Every year, I act as if I’ve never met summer before, as if its arrival will be a surprise, as if I won’t once again stand in the kitchen in late July, thinking about the half-finished project in the garage, wondering, “Who convinced me I was going to do that during the hottest month of the year?” The answer, of course, is Spring. Spring is an excellent liar. It makes even my overconfidence feel wholesome. By midday, the breeze drops, and the sun begins to show its other face. Not cruel, exactly, but more insistent. I take off my jacket and drape it on the patio table. My shirt sticks a little to my back. Inside, the kitchen is cool, shadowed. The floor under my feet feels solid and a little cold through my socks. I drink a glass of water standing at the counter, and the silence in the house is deep in a way it won’t be later, when windows are open, and the world feels just a little louder because you’re now letting it in.

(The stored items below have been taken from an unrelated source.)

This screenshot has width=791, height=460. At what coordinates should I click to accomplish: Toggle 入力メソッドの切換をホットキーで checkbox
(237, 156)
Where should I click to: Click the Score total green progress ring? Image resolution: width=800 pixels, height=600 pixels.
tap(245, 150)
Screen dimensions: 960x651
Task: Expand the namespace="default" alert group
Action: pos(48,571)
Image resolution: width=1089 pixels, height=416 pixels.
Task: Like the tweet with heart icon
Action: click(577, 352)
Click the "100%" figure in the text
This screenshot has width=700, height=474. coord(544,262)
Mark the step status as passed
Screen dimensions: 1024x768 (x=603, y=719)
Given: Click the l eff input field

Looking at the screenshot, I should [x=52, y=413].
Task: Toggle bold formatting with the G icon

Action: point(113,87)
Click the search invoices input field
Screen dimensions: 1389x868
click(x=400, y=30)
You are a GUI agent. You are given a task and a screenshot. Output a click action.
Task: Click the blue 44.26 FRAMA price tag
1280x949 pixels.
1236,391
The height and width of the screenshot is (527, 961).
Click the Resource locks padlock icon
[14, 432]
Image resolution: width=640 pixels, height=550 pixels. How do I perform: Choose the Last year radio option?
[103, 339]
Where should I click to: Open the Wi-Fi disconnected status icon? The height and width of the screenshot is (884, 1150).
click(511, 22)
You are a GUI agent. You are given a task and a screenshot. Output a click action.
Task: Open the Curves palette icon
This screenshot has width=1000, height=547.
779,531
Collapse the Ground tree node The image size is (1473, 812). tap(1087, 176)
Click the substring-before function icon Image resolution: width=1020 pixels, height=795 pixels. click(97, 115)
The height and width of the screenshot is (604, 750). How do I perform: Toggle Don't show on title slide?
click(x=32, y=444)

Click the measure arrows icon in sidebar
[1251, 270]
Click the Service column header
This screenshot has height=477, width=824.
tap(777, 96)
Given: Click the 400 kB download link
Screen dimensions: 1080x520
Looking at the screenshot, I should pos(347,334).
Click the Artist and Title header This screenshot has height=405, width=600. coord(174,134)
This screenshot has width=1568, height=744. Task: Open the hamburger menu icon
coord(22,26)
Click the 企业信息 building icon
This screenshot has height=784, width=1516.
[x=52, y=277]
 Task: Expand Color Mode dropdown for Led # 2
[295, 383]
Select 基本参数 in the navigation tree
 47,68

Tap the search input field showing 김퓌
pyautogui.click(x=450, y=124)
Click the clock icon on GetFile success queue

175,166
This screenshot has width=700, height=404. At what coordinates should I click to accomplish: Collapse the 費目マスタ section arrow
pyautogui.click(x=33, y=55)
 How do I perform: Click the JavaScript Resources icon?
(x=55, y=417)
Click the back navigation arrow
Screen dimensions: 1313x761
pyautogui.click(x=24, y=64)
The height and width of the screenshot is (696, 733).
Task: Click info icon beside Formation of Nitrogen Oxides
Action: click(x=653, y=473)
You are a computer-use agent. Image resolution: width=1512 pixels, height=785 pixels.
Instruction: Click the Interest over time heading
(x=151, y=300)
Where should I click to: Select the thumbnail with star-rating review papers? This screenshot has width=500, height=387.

On the counter, there’s a small pile of things I’ve taken out of the “inside toolbox.” Bits and pieces that were on top of the thing I needed. They look like evidence. Not of transformation, just of progress. Leftovers from something completed.
Through the window above the sink, I can see that the Cryptomeria on this side of the house, which had taken on a rust color over the winter, now seems to be more green. Still a bit rusty but brightening with the sun and coming warmth. The sunlight makes the glass slightly warm where it touches the frame, and when I rest my fingertips there, I can feel the day moving forward. I know summer will come. I know I will complain about it, and then, in October, I will miss it in a selective way, remembering the long, comfortable evenings but forgetting the sticky nights. Seasons train you in amnesia. They also train you in acceptance, if you let them. For now, though, there is this one colder morning feel lingering in the air, even as the sun climbs. The house is still holding onto winter in its corners, but it’s loosening its grip.
So am I. I pick up a small bag of screws and turn it over in my hand. They might come in handy someday. Saved hardware has in the past. Maybe not, but I will still save it and set it down beside the tape and the hook and loop strips, not as a promise, exactly, but as a marker. Outside, the drip from the downspout has slowed. The day is still cool enough to work in, and warm enough to want to. I don’t need the whole year to feel manageable. I just need this: the door opening, the air that doesn’t bite, the small tasks lining up like a path I can actually walk. And the knowledge, sitting quietly in the background, that I should use this gentler weather while it’s here, because everything is temporary, including my motivation.